**GIVEN INSTRUCTION**
Write out the following lines exactly, without changing a single character.

**SOURCE MATERIAL**
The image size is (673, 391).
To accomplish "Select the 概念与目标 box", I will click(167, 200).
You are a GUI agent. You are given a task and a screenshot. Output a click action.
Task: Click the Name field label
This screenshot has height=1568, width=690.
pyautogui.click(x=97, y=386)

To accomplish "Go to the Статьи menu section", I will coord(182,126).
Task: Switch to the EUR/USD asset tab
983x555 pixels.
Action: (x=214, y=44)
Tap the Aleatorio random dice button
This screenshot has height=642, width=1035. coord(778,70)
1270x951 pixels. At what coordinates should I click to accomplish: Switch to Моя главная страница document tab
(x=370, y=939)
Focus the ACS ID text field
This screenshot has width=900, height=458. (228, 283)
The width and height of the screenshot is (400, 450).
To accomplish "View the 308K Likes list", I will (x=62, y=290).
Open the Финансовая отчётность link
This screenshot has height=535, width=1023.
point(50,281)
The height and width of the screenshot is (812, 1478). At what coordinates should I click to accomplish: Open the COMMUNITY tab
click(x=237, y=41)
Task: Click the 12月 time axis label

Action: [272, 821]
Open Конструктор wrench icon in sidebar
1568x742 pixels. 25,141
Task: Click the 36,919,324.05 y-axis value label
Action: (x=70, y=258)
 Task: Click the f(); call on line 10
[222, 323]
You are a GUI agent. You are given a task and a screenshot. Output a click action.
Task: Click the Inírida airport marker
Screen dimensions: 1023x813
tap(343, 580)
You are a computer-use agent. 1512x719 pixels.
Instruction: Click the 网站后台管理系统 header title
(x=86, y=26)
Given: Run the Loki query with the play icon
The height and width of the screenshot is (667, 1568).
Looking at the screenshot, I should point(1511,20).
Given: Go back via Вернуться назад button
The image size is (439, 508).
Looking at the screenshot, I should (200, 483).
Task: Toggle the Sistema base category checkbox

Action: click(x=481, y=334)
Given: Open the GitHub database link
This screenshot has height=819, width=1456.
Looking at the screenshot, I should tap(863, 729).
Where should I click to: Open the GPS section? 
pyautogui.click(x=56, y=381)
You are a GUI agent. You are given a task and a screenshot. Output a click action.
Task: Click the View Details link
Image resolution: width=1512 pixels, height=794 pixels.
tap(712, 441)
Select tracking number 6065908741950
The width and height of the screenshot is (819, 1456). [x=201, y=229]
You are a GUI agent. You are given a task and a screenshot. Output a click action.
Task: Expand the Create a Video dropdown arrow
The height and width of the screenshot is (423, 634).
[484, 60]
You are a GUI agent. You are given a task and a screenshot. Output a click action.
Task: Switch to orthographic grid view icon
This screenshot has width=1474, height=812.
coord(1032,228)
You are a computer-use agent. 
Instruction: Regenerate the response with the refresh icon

**RESULT**
The image size is (673, 391).
To accomplish "Select the 概念与目标 box", I will click(167, 200).
You are a GUI agent. You are given a task and a screenshot. Output a click action.
Task: Click the Name field label
This screenshot has height=1568, width=690.
pyautogui.click(x=97, y=386)

To accomplish "Go to the Статьи menu section", I will coord(182,126).
Task: Switch to the EUR/USD asset tab
983x555 pixels.
Action: (x=214, y=44)
Tap the Aleatorio random dice button
This screenshot has height=642, width=1035. coord(778,70)
1270x951 pixels. At what coordinates should I click to accomplish: Switch to Моя главная страница document tab
(x=370, y=939)
Focus the ACS ID text field
This screenshot has width=900, height=458. (228, 283)
The width and height of the screenshot is (400, 450).
To accomplish "View the 308K Likes list", I will (x=62, y=290).
Open the Финансовая отчётность link
This screenshot has height=535, width=1023.
point(50,281)
The height and width of the screenshot is (812, 1478). At what coordinates should I click to accomplish: Open the COMMUNITY tab
click(x=237, y=41)
Task: Click the 12月 time axis label

Action: [272, 821]
Open Конструктор wrench icon in sidebar
1568x742 pixels. 25,141
Task: Click the 36,919,324.05 y-axis value label
Action: (x=70, y=258)
 Task: Click the f(); call on line 10
[222, 323]
You are a GUI agent. You are given a task and a screenshot. Output a click action.
Task: Click the Inírida airport marker
Screen dimensions: 1023x813
tap(343, 580)
You are a computer-use agent. 1512x719 pixels.
Instruction: Click the 网站后台管理系统 header title
(x=86, y=26)
Given: Run the Loki query with the play icon
The height and width of the screenshot is (667, 1568).
Looking at the screenshot, I should point(1511,20).
Given: Go back via Вернуться назад button
The image size is (439, 508).
Looking at the screenshot, I should (200, 483).
Task: Toggle the Sistema base category checkbox

Action: click(x=481, y=334)
Given: Open the GitHub database link
This screenshot has height=819, width=1456.
Looking at the screenshot, I should tap(863, 729).
Where should I click to: Open the GPS section? 
pyautogui.click(x=56, y=381)
You are a GUI agent. You are given a task and a screenshot. Output a click action.
Task: Click the View Details link
Image resolution: width=1512 pixels, height=794 pixels.
tap(712, 441)
Select tracking number 6065908741950
The width and height of the screenshot is (819, 1456). [x=201, y=229]
You are a GUI agent. You are given a task and a screenshot. Output a click action.
Task: Expand the Create a Video dropdown arrow
The height and width of the screenshot is (423, 634).
[484, 60]
You are a GUI agent. You are given a task and a screenshot. Output a click action.
Task: Switch to orthographic grid view icon
This screenshot has width=1474, height=812.
coord(1032,228)
You are a computer-use agent. 
Instruction: Regenerate the response with the refresh icon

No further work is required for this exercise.